Chase the Cloud: Leveraging Diffusion Models for Cloud Motion Prediction using INSAT-3DR/3DS Imagery
This repository contains a prototype implementation of a conditional diffusion model to predict the next geostationary satellite image frame using past satellite observations. The primary input is the TIR1 channel, with optional use of WV as a conditional feature.
The goal is to explore generative modeling for short-term cloud motion forecasting using satellite imagery. This proof of concept predicts the next TIR1 frame from previous timesteps using a simple UNet-based architecture within a diffusion framework.
The data is organized in the following format:
output/ YYYYMMDD/ HHMM/ IMG_TIR1.png IMG_TIR2.png IMG_WV.png IMG_MIR.png IMG_SWIR.png IMG_VIS.png
Each subfolder contains six grayscale PNG images representing different spectral channels at that timestep.
- Conditional diffusion model using UNet
- TIR1 as the base prediction target
- WV used as an optional conditional feature
- Sliding window frame input for temporal context
- Evaluation using SSIM, PSNR, and MAE
- Trained on geostationary satellite imagery with real spatial resolution
- The model takes in three consecutive timesteps of TIR1 and WV images
- It predicts the next TIR1 frame
- The model is trained using a sliding window strategy over the available dataset
- During training, the prediction from the fixed sample (first four instances of 1st June) is saved every epoch for visual validation
The model is a shallow convolutional encoder-decoder with 6 input channels and 1 output channel. It is trained with MSE loss and optimized with Adam.

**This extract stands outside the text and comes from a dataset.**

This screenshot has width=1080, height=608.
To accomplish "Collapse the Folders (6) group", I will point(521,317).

To evaluate a saved model:
- Load a specific triplet of input timesteps
- Predict the next frame using the trained model
- Compute SSIM, PSNR, and MAE against the ground truth
- Add support for more conditional channels (e.g. MIR, SWIR)

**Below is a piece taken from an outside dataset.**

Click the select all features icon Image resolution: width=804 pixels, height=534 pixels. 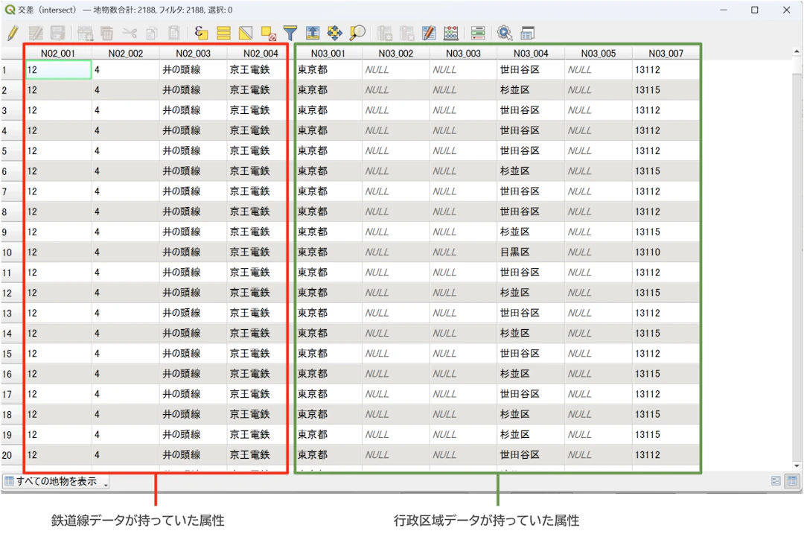point(223,33)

- Train or integrate a self-supervised encoder and decoder setup for latent conditioning
- Explore improved temporal encoders (ConvLSTM, 3D CNN)

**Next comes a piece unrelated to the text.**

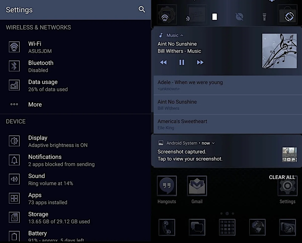Open Display settings entry
This screenshot has width=302, height=243.
(76, 141)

- Replace UNet with a deeper or hierarchical model
- Switch to latent diffusion for efficiency and scalability
- Python 3.8+
- PyTorch
- torchvision
- scikit-image
- tqdm
- Pillow
- OpenCV
- Make sure to adjust input paths and device configuration as per your system
- Training may take time depending on image resolution and hardware
This project is for research and prototyping purposes only.